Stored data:
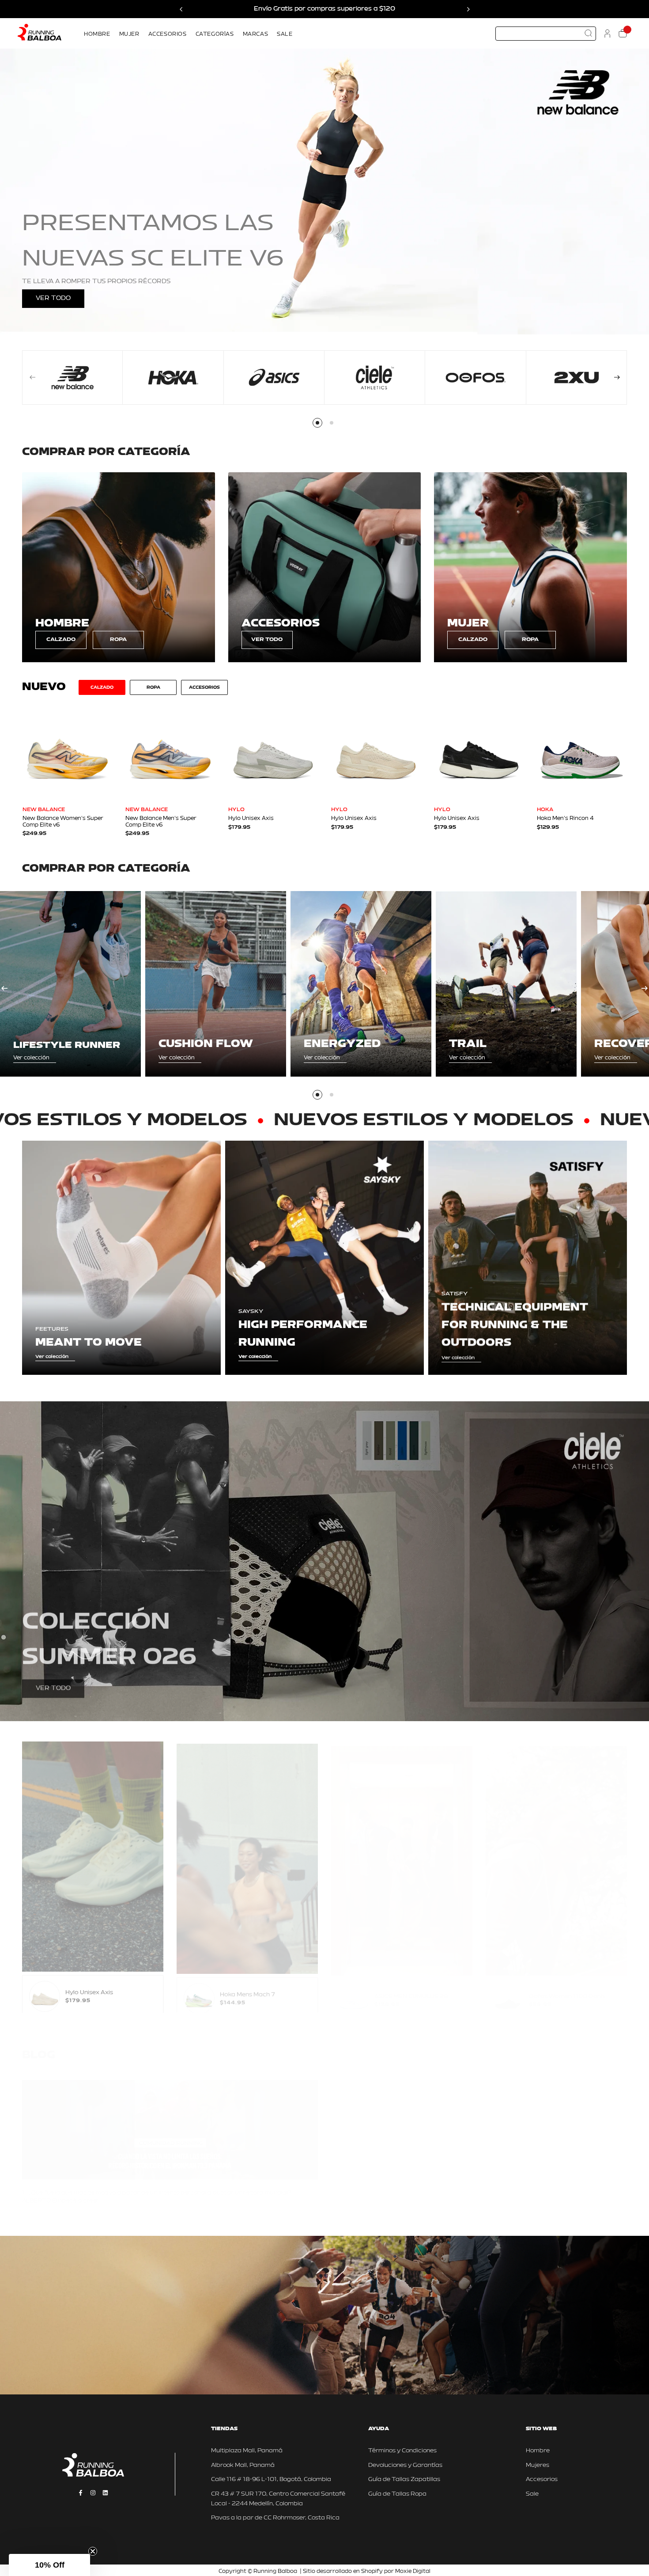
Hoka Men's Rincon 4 (565, 818)
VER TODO (53, 298)
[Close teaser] (92, 2551)
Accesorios (542, 2479)
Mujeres (537, 2465)
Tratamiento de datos (516, 2345)
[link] (118, 567)
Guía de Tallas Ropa (397, 2494)
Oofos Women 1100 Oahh (566, 1988)
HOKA (545, 809)
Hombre (538, 2451)
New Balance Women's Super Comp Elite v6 (63, 822)
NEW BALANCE (44, 809)
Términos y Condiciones (402, 2451)
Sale (532, 2494)
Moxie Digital (412, 2571)
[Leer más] (39, 2208)
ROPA (118, 639)
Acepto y (474, 2345)
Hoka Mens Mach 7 (247, 1988)
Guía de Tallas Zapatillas (404, 2479)
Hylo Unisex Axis (251, 818)
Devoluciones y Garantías (405, 2465)
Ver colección (31, 1058)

» EXERCISE INSTRUCTIONS
Pictures do not go in the copy; print every entry exactly as it stands.

» SOLVED PROBLEM
Hoka Men's Rincon 4 (565, 818)
VER TODO (53, 298)
[Close teaser] (92, 2551)
Accesorios (542, 2479)
Mujeres (537, 2465)
Tratamiento de datos (516, 2345)
[link] (118, 567)
Guía de Tallas Ropa (397, 2494)
Oofos Women 1100 Oahh (566, 1988)
HOKA (545, 809)
Hombre (538, 2451)
New Balance Women's Super Comp Elite v6 (63, 822)
NEW BALANCE (44, 809)
Términos y Condiciones (402, 2451)
Sale (532, 2494)
Moxie Digital (412, 2571)
[Leer más] (39, 2208)
ROPA (118, 639)
Acepto y (474, 2345)
Hoka Mens Mach 7 (247, 1988)
Guía de Tallas Zapatillas (404, 2479)
Hylo Unisex Axis (251, 818)
Devoluciones y Garantías (405, 2465)
Ver colección (31, 1058)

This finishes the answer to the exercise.